Barbara Reynolds suggests that. if hard currency is needed for the capital budget. a stock dividend could be substituted for a hard currency dividend. Make you hold? How do you believe the shareholders would respond? Regardless of their reaction. is the stock dividend an tantamount replacement for a hard currency dividend?

Equally much as the house is in a place to pay portion dividend and non hard currency dividend. non all shareholders will be comfy for some will experience that nil was really paid to them. This is so because the portion dividend is merely but a mere paper which the stockholders sign to make more portions. This could merely go good if it increased the stockholders entire hard currency dividend which will travel into the function of a stock dividend to conserve financess ( Baker. 2009 ) .

Question seven

After all is said and done. make you believe the firm’s dividend policy affairs?
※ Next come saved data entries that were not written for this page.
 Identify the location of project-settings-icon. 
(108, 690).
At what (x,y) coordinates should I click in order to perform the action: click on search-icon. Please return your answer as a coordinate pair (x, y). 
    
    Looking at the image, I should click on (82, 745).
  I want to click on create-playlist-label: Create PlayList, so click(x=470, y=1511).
If so. what do you believe Montgomery’s policy should be.

Whether traveling for residuary dividend policy or payment of a hard currency dividend. every fiscal analyst has his or her positions. Many would reason that borrowing to put instead than utilizing the available money would increase costs due to flotation that are associated with borrowing from outside beginnings therefore need to travel for a residuary dividend policy. On the other manus. Montgomery being an old house that is used to the current dividend policy will be better off lodging to it. Consequently. leave residuary dividend policy for new emerging retail companies ( Baker. 2009 ) .

Mentions

Baker. K. ( 2009 ) .‘Dividends and Dividend policy. ’eighthedition. Harvard Business School Press: New York.

Baker. K. & A ; Filbeck. G. ( 2012 ) .‘Alternative investings: Instruments. Performance. Benchmark and Strategies. ’2nd edition. Harvard Business School Press: New York.